--- EXTRACTED ENTRIES Enclosed Below ---
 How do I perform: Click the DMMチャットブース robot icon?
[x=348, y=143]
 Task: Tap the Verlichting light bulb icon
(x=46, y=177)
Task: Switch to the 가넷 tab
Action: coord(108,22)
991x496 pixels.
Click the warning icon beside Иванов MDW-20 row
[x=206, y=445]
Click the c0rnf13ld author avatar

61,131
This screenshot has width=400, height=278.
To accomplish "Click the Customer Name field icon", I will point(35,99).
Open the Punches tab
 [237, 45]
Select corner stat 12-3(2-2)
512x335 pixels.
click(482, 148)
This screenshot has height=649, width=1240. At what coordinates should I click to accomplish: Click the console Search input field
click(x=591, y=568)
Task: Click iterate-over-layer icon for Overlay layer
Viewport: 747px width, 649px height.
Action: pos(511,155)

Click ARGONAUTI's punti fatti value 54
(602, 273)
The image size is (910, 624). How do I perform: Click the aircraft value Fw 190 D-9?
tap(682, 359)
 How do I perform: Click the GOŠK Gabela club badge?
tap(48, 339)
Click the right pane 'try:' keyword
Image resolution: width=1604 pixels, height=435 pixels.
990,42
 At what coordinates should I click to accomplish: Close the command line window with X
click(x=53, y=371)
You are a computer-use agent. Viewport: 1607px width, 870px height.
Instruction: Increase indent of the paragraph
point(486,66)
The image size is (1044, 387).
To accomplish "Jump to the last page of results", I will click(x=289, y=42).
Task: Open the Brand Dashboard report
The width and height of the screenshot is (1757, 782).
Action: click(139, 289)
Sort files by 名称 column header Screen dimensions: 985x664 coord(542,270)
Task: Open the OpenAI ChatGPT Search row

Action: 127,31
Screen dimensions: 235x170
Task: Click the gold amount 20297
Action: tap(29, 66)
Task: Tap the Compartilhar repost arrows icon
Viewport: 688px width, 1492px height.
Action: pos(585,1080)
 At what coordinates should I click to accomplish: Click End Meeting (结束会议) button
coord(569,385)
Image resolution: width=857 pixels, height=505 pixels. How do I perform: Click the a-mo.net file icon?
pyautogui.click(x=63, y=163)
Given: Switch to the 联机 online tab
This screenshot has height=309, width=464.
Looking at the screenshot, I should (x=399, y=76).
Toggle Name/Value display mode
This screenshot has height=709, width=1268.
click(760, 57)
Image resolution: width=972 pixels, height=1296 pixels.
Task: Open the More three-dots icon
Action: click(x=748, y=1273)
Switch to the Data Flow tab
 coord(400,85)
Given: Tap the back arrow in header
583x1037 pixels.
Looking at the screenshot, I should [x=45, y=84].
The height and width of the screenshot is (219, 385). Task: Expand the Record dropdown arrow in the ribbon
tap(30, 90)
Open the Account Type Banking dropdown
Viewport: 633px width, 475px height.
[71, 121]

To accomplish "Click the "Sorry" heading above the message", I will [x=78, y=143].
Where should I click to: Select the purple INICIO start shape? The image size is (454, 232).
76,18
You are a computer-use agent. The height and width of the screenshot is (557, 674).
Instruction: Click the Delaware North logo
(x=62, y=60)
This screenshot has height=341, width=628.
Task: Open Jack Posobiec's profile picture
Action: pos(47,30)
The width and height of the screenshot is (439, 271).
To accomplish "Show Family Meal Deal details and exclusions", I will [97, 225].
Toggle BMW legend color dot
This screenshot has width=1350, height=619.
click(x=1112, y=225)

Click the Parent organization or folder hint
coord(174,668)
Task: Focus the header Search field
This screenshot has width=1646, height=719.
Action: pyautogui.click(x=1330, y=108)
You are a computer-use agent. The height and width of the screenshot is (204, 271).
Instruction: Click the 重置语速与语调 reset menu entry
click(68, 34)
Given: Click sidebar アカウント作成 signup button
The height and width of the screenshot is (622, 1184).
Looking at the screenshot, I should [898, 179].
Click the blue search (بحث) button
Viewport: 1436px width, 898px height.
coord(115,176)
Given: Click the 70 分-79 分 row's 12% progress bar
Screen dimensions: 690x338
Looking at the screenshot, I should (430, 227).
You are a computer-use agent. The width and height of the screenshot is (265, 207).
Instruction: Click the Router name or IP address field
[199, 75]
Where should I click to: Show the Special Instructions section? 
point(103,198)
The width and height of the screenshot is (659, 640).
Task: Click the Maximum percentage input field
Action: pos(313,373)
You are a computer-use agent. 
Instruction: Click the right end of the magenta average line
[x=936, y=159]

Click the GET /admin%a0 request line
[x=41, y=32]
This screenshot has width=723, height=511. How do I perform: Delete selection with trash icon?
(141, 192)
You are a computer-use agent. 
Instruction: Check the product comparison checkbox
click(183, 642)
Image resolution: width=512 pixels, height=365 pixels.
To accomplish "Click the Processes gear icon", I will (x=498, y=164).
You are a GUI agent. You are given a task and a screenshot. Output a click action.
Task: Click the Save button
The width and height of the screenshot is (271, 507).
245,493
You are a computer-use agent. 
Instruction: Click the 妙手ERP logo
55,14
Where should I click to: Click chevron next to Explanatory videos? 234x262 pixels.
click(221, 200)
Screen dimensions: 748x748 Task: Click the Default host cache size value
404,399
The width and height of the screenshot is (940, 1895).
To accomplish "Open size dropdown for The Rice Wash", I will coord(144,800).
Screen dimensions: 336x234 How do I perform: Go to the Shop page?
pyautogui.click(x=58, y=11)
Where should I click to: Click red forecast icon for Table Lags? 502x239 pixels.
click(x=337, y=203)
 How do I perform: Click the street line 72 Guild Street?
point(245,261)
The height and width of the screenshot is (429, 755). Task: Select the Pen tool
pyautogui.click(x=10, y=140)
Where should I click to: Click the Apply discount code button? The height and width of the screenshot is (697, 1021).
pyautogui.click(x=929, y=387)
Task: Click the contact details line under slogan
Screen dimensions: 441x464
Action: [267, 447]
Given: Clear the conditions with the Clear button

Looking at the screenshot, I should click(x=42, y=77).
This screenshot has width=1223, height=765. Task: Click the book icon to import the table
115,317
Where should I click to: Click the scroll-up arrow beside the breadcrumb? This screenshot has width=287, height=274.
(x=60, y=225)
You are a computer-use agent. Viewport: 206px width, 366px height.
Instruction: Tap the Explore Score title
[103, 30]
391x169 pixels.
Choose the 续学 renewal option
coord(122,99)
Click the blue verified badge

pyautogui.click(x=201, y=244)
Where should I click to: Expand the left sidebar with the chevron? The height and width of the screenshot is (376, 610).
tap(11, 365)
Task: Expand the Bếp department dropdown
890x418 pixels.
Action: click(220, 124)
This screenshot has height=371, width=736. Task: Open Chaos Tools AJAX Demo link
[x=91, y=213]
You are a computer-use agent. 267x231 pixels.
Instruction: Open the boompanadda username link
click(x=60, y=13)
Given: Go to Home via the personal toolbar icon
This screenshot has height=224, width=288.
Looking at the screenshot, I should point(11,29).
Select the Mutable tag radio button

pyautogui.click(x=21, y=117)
--- End of Enclosed EXTRACTED ENTRIES ---
**WHAT YOU NEED TO DO**
Reproduce exactly the stretch of the material above that starts at the line with "Task: Open the OpenAI ChatGPT Search row" and ends at the line with "The width and height of the screenshot is (439, 271).", both included, and nothing else.

**TASK RESULT**
Task: Open the OpenAI ChatGPT Search row

Action: 127,31
Screen dimensions: 235x170
Task: Click the gold amount 20297
Action: tap(29, 66)
Task: Tap the Compartilhar repost arrows icon
Viewport: 688px width, 1492px height.
Action: pos(585,1080)
 At what coordinates should I click to accomplish: Click End Meeting (结束会议) button
coord(569,385)
Image resolution: width=857 pixels, height=505 pixels. How do I perform: Click the a-mo.net file icon?
pyautogui.click(x=63, y=163)
Given: Switch to the 联机 online tab
This screenshot has height=309, width=464.
Looking at the screenshot, I should (x=399, y=76).
Toggle Name/Value display mode
This screenshot has height=709, width=1268.
click(760, 57)
Image resolution: width=972 pixels, height=1296 pixels.
Task: Open the More three-dots icon
Action: click(x=748, y=1273)
Switch to the Data Flow tab
 coord(400,85)
Given: Tap the back arrow in header
583x1037 pixels.
Looking at the screenshot, I should [x=45, y=84].
The height and width of the screenshot is (219, 385). Task: Expand the Record dropdown arrow in the ribbon
tap(30, 90)
Open the Account Type Banking dropdown
Viewport: 633px width, 475px height.
[71, 121]

To accomplish "Click the "Sorry" heading above the message", I will [x=78, y=143].
Where should I click to: Select the purple INICIO start shape? The image size is (454, 232).
76,18
You are a computer-use agent. The height and width of the screenshot is (557, 674).
Instruction: Click the Delaware North logo
(x=62, y=60)
This screenshot has height=341, width=628.
Task: Open Jack Posobiec's profile picture
Action: pos(47,30)
The width and height of the screenshot is (439, 271).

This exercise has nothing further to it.